- [Exercise] Arrange every line of the items below into a numbered list, omitting any blank lines.

- [Material]
┌────────

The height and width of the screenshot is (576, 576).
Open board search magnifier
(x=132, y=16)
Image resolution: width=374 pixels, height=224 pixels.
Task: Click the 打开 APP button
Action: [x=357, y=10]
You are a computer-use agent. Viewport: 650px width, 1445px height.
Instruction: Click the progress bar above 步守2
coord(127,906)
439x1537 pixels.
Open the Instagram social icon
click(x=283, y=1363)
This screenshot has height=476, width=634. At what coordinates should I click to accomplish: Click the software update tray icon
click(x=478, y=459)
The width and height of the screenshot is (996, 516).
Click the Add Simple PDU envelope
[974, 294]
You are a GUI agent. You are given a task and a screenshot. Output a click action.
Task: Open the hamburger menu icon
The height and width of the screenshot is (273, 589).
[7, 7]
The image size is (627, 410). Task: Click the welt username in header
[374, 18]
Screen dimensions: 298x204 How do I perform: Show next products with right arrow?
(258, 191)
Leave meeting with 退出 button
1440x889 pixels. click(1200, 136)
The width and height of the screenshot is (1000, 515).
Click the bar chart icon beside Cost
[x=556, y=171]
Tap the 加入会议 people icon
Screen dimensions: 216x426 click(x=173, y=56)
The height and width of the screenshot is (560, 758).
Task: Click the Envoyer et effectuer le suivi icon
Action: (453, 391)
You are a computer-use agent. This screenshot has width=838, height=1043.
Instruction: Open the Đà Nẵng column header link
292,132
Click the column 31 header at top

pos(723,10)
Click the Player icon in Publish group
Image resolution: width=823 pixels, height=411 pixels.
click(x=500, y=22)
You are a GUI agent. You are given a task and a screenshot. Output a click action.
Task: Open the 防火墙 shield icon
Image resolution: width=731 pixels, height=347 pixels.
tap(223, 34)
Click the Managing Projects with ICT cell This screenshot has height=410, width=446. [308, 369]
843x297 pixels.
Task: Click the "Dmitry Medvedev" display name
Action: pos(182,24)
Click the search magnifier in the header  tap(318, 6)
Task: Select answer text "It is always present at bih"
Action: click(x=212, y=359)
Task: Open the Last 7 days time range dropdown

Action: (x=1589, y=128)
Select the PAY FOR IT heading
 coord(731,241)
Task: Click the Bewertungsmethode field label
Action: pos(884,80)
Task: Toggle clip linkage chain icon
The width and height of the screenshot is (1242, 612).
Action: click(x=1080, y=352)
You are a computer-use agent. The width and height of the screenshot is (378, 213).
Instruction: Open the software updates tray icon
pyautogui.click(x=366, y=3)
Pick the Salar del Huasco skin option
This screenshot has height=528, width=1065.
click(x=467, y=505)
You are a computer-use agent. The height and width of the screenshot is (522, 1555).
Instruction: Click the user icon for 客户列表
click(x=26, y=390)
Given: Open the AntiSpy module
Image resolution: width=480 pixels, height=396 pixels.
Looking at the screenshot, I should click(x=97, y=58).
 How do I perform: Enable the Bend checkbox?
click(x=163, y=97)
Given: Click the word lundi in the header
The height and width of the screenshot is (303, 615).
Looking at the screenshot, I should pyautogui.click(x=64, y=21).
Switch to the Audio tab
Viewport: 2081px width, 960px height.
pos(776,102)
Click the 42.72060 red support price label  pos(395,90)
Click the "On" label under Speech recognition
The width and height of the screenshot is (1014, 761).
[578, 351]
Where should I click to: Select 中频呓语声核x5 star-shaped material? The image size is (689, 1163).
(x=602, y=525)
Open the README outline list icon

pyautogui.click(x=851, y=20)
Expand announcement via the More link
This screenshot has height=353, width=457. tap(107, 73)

└────────

- [Result]
1. The height and width of the screenshot is (576, 576).
2. Open board search magnifier
3. (x=132, y=16)
4. Image resolution: width=374 pixels, height=224 pixels.
5. Task: Click the 打开 APP button
6. Action: [x=357, y=10]
7. You are a computer-use agent. Viewport: 650px width, 1445px height.
8. Instruction: Click the progress bar above 步守2
9. coord(127,906)
10. 439x1537 pixels.
11. Open the Instagram social icon
12. click(x=283, y=1363)
13. This screenshot has height=476, width=634. At what coordinates should I click to accomplish: Click the software update tray icon
14. click(x=478, y=459)
15. The width and height of the screenshot is (996, 516).
16. Click the Add Simple PDU envelope
17. [974, 294]
18. You are a GUI agent. You are given a task and a screenshot. Output a click action.
19. Task: Open the hamburger menu icon
20. The height and width of the screenshot is (273, 589).
21. [7, 7]
22. The image size is (627, 410). Task: Click the welt username in header
23. [374, 18]
24. Screen dimensions: 298x204 How do I perform: Show next products with right arrow?
25. (258, 191)
26. Leave meeting with 退出 button
27. 1440x889 pixels. click(1200, 136)
28. The width and height of the screenshot is (1000, 515).
29. Click the bar chart icon beside Cost
30. [x=556, y=171]
31. Tap the 加入会议 people icon
32. Screen dimensions: 216x426 click(x=173, y=56)
33. The height and width of the screenshot is (560, 758).
34. Task: Click the Envoyer et effectuer le suivi icon
35. Action: (453, 391)
36. You are a computer-use agent. This screenshot has width=838, height=1043.
37. Instruction: Open the Đà Nẵng column header link
38. 292,132
39. Click the column 31 header at top
40. pos(723,10)
41. Click the Player icon in Publish group
42. Image resolution: width=823 pixels, height=411 pixels.
43. click(x=500, y=22)
44. You are a GUI agent. You are given a task and a screenshot. Output a click action.
45. Task: Open the 防火墙 shield icon
46. Image resolution: width=731 pixels, height=347 pixels.
47. tap(223, 34)
48. Click the Managing Projects with ICT cell This screenshot has height=410, width=446. [308, 369]
49. 843x297 pixels.
50. Task: Click the "Dmitry Medvedev" display name
51. Action: pos(182,24)
52. Click the search magnifier in the header  tap(318, 6)
53. Task: Select answer text "It is always present at bih"
54. Action: click(x=212, y=359)
55. Task: Open the Last 7 days time range dropdown
56. Action: (x=1589, y=128)
57. Select the PAY FOR IT heading
58.  coord(731,241)
59. Task: Click the Bewertungsmethode field label
60. Action: pos(884,80)
61. Task: Toggle clip linkage chain icon
62. The width and height of the screenshot is (1242, 612).
63. Action: click(x=1080, y=352)
64. You are a computer-use agent. The width and height of the screenshot is (378, 213).
65. Instruction: Open the software updates tray icon
66. pyautogui.click(x=366, y=3)
67. Pick the Salar del Huasco skin option
68. This screenshot has height=528, width=1065.
69. click(x=467, y=505)
70. You are a computer-use agent. The height and width of the screenshot is (522, 1555).
71. Instruction: Click the user icon for 客户列表
72. click(x=26, y=390)
73. Given: Open the AntiSpy module
74. Image resolution: width=480 pixels, height=396 pixels.
75. Looking at the screenshot, I should click(x=97, y=58).
76.  How do I perform: Enable the Bend checkbox?
77. click(x=163, y=97)
78. Given: Click the word lundi in the header
79. The height and width of the screenshot is (303, 615).
80. Looking at the screenshot, I should pyautogui.click(x=64, y=21).
81. Switch to the Audio tab
82. Viewport: 2081px width, 960px height.
83. pos(776,102)
84. Click the 42.72060 red support price label  pos(395,90)
85. Click the "On" label under Speech recognition
86. The width and height of the screenshot is (1014, 761).
87. [578, 351]
88. Where should I click to: Select 中频呓语声核x5 star-shaped material? The image size is (689, 1163).
89. (x=602, y=525)
90. Open the README outline list icon
91. pyautogui.click(x=851, y=20)
92. Expand announcement via the More link
93. This screenshot has height=353, width=457. tap(107, 73)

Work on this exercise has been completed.